Boris Johnson says migrants’ boats should be turned back to Libyan shores
Boris Johnson’s views on handling boat migration from Libya are uninformed and inhumane.
“I think personally the boats should be turned back as close to the shore as possible so they don’t reach the Italian mainland and that there is more of a deterrent,” the UK foreign secretary said in Rome on Thursday.
Under international and European law, EU countries cannot force women, men, and children back to Libya without assessing whether they need protection and what might happen to them upon their return there. Italy already tried it when Colonel Gaddafi was in charge. The European Court of Human Rights shot that policy down, ruling that no one should be returned to a country where they face the risk of torture or cruel, inhuman, or degrading treatment.

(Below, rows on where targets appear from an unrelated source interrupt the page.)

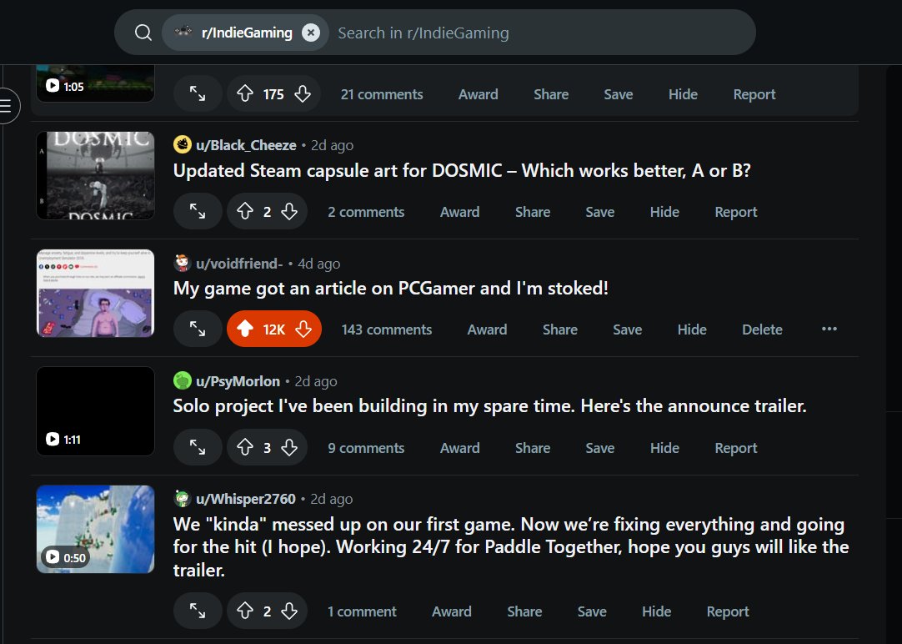Report the Paddle Together post
902x644 pixels.
[x=727, y=611]
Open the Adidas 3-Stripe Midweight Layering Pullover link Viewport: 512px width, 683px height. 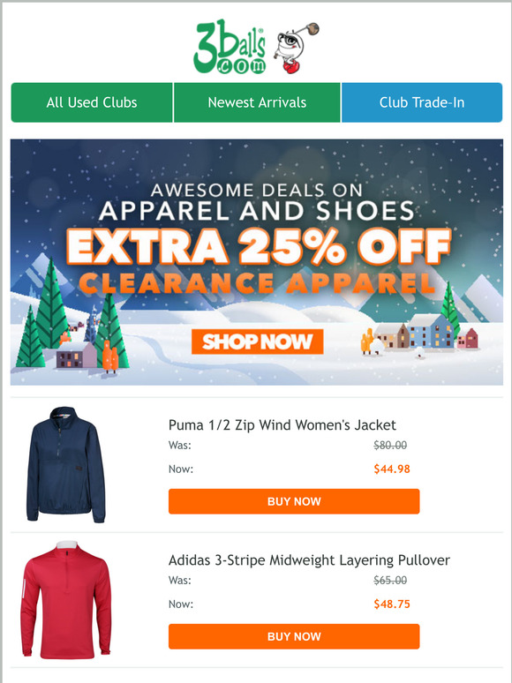coord(309,559)
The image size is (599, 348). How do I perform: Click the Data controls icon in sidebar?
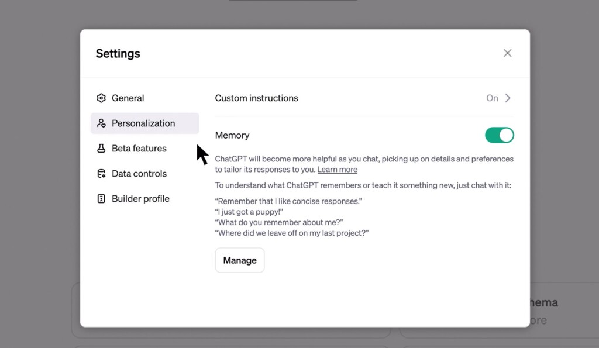click(101, 173)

The situation for migrants and asylum seekers in Libya today may be worse than ever before. In addition to violence and exploitation by smugglers and criminal gangs, migrants and asylum seekers face torture, rape, forced labor and even death in squalid official detention centers.
Mr. Johnson repeats the old myth that stopping the boats—or building the fences—serves as a deterrent. It does not. People determined to reach a place of safety will try again and again, and attempts to seal borders only prompt them to take new, more hidden routes, often at even greater risk and expense. The real way to deter such dangerous journeys is to offer viable, safe and legal channels to Europe, including through increased refugee resettlement.

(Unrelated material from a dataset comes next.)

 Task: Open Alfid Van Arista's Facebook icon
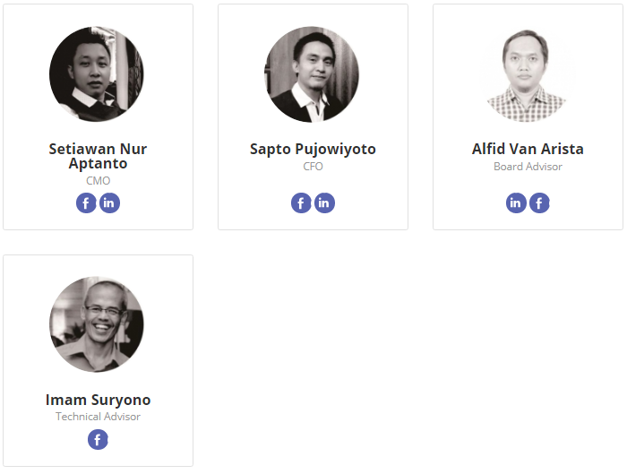click(x=539, y=203)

Johnson’s claim that the EU’s anti-smuggling mission in the Mediterranean, Operation Sophia, had already forced back 200 boats to Libya drew strong denials from the mission. Operation Sophia deserves credit for saving thousands of lives. But its new direction is rather worrying: it is gearing up to begin training Libyan coast guard forces to rescue and intercept migrant boats before they leave Libyan waters.
While helping the Libyan coast guard save lives is vital, these efforts risk condemning people to violent abuse once returned to Libya. The EU should match this initiative with concrete plans to improve conditions and treatment in Libyan detention centers.